The ousted dictator Batista had earlier appointed Arroyo to serve as Minister of Public Works, 1952-58. In 1954 he set up the Junta de Planificación and became its president. Arroyo created a team of talented young architects around him, such as Mario Romanach, Nicolas Quintana, Jorge Mantilla and Eduardo Montoulieu, charged with creating a master plan to transform the capital.
A wave of public works followed, including a modern highway system complete with tunnel under Havana Bay that would connect new developments in the east of Havana to the city center.
As a result, Arroyo oversaw construction of many new buildings paid for by the annual influx of 300,000 or so US tourists. It was the age of finned Cadillacs, glamorous women in vaporous frocks and pointed sunglasses and high-rolling on the casino gaming tables. It was such decadence that enabled cerebral Modernists such as Arroyo to flourish.
A more expansive style known as “Modernist monumentalism” was the signature style of Arroyo’s ministry, and the city’s skyline was transformed with many high-rise office buildings, apartments and hotels that attracted a gallery of Modernist luminaries, including Walter Gropius, Oscar Niemeyer and Philip Johnson, to visit the city. Quintana, speaking from exile, later said that Arroyo’s importance within the modern architecture movement on Cuba was enormous.

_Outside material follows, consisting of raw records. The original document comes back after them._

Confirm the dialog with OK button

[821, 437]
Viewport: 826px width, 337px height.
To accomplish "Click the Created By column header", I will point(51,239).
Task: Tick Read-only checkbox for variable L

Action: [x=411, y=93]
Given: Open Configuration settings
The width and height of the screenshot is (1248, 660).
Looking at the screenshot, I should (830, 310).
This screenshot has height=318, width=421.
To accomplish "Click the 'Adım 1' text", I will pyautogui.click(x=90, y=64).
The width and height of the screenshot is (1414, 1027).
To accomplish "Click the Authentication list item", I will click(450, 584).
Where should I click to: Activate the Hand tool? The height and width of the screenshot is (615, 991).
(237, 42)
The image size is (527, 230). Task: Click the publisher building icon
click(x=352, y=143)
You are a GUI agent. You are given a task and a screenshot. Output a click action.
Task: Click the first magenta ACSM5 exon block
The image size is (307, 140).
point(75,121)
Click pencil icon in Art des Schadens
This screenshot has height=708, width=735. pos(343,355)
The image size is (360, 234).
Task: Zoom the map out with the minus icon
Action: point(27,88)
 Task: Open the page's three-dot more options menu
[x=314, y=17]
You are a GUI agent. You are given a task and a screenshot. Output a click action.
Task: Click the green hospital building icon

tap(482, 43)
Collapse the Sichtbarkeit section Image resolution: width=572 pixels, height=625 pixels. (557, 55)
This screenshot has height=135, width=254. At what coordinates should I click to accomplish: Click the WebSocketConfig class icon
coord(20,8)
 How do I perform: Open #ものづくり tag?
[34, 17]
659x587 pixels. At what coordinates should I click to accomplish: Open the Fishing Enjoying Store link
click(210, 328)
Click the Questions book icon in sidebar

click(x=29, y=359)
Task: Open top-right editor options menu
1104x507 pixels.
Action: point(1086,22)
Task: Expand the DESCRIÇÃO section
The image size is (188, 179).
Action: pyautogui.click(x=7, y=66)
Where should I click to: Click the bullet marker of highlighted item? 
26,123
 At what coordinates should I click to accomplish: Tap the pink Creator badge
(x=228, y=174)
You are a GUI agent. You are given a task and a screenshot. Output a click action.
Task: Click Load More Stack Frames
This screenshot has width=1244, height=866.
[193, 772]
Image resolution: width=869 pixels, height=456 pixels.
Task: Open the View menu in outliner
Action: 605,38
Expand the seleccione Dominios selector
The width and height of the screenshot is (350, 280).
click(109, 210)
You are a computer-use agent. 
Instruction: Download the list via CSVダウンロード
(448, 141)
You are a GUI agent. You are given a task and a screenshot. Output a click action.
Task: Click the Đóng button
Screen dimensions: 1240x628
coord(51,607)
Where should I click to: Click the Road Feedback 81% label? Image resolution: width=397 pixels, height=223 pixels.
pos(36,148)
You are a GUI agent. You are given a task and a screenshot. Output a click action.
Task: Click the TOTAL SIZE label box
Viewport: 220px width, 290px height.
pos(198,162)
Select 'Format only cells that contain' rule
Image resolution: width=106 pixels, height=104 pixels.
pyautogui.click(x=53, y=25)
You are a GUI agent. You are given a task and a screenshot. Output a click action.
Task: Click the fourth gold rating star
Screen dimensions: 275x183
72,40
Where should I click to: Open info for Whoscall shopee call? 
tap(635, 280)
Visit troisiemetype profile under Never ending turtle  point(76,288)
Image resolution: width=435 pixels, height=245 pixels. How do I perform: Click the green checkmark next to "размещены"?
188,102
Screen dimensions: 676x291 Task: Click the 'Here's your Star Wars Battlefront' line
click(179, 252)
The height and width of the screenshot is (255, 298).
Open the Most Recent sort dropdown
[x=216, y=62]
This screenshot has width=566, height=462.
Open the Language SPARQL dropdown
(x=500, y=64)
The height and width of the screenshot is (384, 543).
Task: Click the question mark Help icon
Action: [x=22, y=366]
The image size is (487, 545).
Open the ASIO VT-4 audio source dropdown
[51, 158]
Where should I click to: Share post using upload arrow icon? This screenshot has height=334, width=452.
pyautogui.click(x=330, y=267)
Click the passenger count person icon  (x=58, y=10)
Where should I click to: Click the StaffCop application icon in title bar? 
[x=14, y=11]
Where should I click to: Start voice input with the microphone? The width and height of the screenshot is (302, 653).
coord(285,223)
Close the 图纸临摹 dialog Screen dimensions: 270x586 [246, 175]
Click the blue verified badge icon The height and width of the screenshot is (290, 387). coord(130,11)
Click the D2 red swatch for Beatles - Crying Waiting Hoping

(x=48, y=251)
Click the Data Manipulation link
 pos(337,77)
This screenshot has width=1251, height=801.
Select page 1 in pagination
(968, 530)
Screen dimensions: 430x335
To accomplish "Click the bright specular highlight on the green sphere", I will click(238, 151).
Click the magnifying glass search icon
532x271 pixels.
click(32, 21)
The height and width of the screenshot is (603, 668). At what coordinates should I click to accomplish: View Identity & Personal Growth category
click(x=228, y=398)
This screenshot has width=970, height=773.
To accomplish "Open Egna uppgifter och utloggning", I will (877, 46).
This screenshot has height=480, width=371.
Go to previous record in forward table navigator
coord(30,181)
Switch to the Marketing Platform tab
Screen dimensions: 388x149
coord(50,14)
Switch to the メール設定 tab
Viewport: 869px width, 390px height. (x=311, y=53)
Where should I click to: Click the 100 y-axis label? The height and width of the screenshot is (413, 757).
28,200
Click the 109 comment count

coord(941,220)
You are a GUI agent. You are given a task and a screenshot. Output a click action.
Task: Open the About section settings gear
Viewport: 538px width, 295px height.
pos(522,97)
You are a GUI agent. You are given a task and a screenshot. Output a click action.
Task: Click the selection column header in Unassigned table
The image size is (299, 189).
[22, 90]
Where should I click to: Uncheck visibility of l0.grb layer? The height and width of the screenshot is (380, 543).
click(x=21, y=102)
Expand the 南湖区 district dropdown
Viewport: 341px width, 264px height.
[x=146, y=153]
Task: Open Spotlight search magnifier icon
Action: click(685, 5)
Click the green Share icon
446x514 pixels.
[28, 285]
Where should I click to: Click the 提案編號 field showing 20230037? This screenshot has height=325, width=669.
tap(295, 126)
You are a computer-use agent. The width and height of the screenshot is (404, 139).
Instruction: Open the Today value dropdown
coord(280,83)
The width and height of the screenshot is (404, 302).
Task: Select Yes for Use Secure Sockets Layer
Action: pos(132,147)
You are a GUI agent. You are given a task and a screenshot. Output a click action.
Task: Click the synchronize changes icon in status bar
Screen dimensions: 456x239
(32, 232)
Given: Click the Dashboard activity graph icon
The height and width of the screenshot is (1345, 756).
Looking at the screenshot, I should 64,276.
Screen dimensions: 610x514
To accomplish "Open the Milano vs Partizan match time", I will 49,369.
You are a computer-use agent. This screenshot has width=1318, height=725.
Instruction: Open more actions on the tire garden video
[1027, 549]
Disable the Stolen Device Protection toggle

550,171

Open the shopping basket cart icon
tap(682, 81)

Arroyo’s plans would have been even grander had not history intervened. Having developed to the east of the city, he then turned his attention to the loosely developed western suburbs of Havana.
His ambitious city plan would have seen Modernist skyscrapers replace many of the sprawling colonial buildings at Vedado and Playa. He even planned an artificial island with hotels, casinos and shopping malls. However, he left Cuba in 1958 to become ambassador in Washington and remained there after the revolution.
His iconic National Theater would remain unfinished for nearly 20 years and did not open to the public until 1979, and his church of San Pablo is now a warehouse.